# WHAT THE TASK REQUIRES:
Begin at the line holding "The width and" and set down exactly each line through the last one below, omitting pictures. Include nothing else.

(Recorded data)
==*==
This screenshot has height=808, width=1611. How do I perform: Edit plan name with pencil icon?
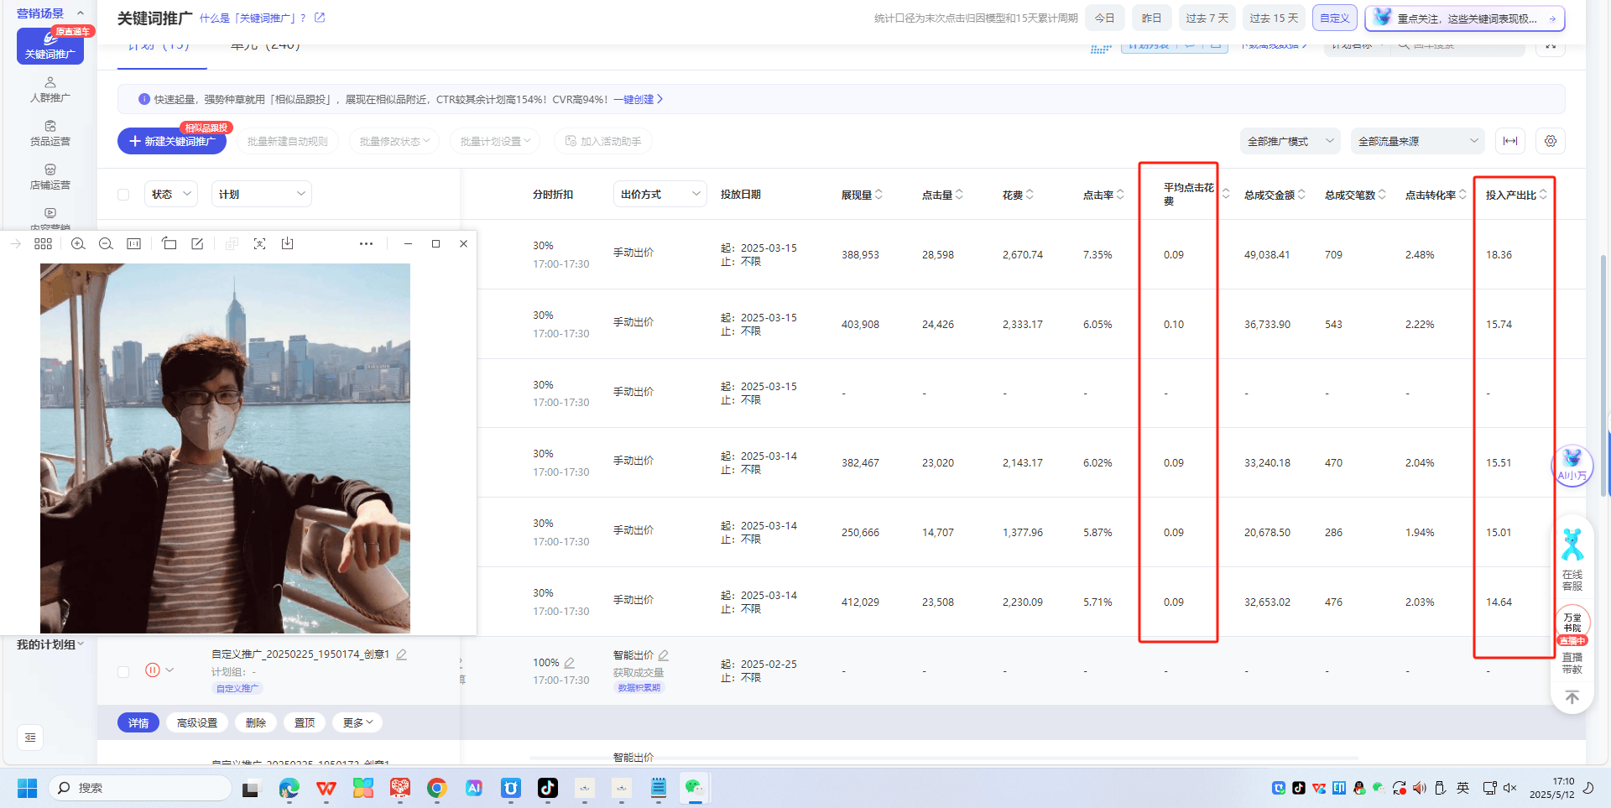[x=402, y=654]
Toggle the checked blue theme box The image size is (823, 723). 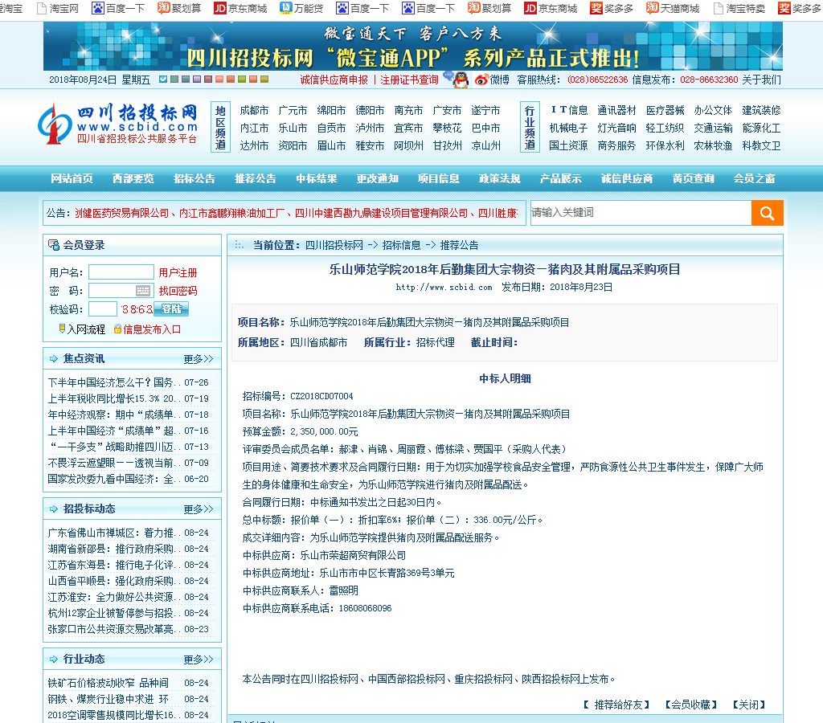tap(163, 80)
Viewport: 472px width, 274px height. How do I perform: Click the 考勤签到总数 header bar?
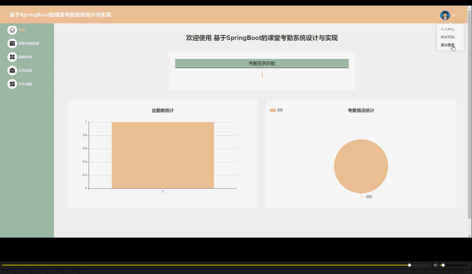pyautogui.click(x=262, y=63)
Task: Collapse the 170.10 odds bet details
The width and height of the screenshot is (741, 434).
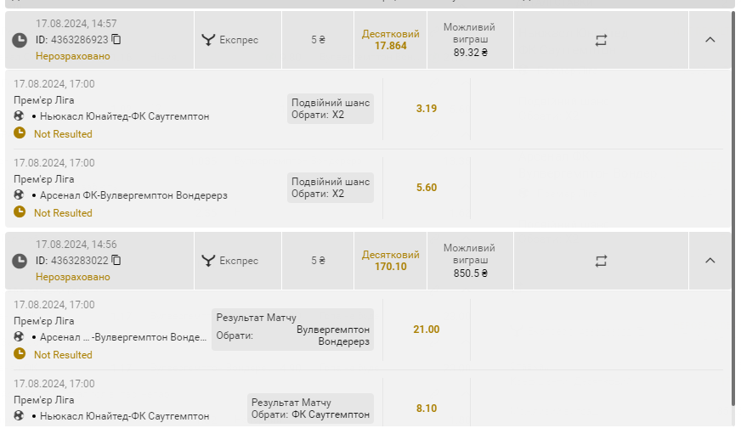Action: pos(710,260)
==*==
# FINISHED TASK:
The width and height of the screenshot is (741, 434).
Action: pos(710,260)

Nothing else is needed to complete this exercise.